All the terminology in Deep Learning I come across and learn from tons of articles and tutorials.
Adam is an adaptive rate optimizer that dynamically modifies the value of learning rates for each parameter and specifically effective in training deep neural networks. It uses the moving average of the gradient for momentum and the squared gradients to scale the learning rate, similar to SGD and RMSProp respectively. It uses the first and second moments of gradients to modify the learning rate for each parameter. It is the most commonly used optimizers and beats others in speed.
Gradient descent is the method to compute the gradient of the objective function/ loss function with respect to each of the model parameters. The magnitude and direction of the gradient suggests the variation in the parameters, during the training with the goal of minimizing the loss and its rate of change as well.
The common rectified linear activation (ReLU) function is a piecewise function which has value constantly proportional to the input, for positive inputs and a value of 0 otherwise. This leads to a derivative of 1 for positive and 0 for otherwise inputs.

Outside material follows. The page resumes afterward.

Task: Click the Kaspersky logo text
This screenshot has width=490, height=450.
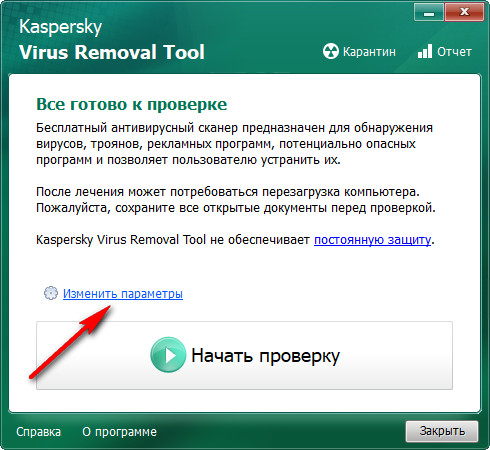Action: (x=60, y=27)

The Leaky-ReLU is a little modified with a very small slope value for non-positive inputs which ensures that no neurons go dead (have zero effect) on the learning during backpropogation. This little value is called alpha and thus the gradient-descent is alpha * x instead of 0.
One Hot Encoding
One hot encoding is used in machine learning to represent classes, for a classication algorithm, as a combination of multiple bits with a single 1 (HIGH) for the class and rest 0s (LOW. It is a common way of defining the state of a state machine. For instance, for 3 classes of animals - dogs, cats and cows the one-hot encoding representation looks like dogs - 100, cats - 010 and cows - 001. It helps programmatically represent the classification labels and outputs for computational efficiency.
Softmax is an activation function that normalizes a set of K values to another set of values (between 0 and 1) that sum to up tp 1. It helps conform the output of a machine learning algorithm into a set of probabilities. It is also known as softargmax or normalized exponential function and uses exponents of the variables for normalization.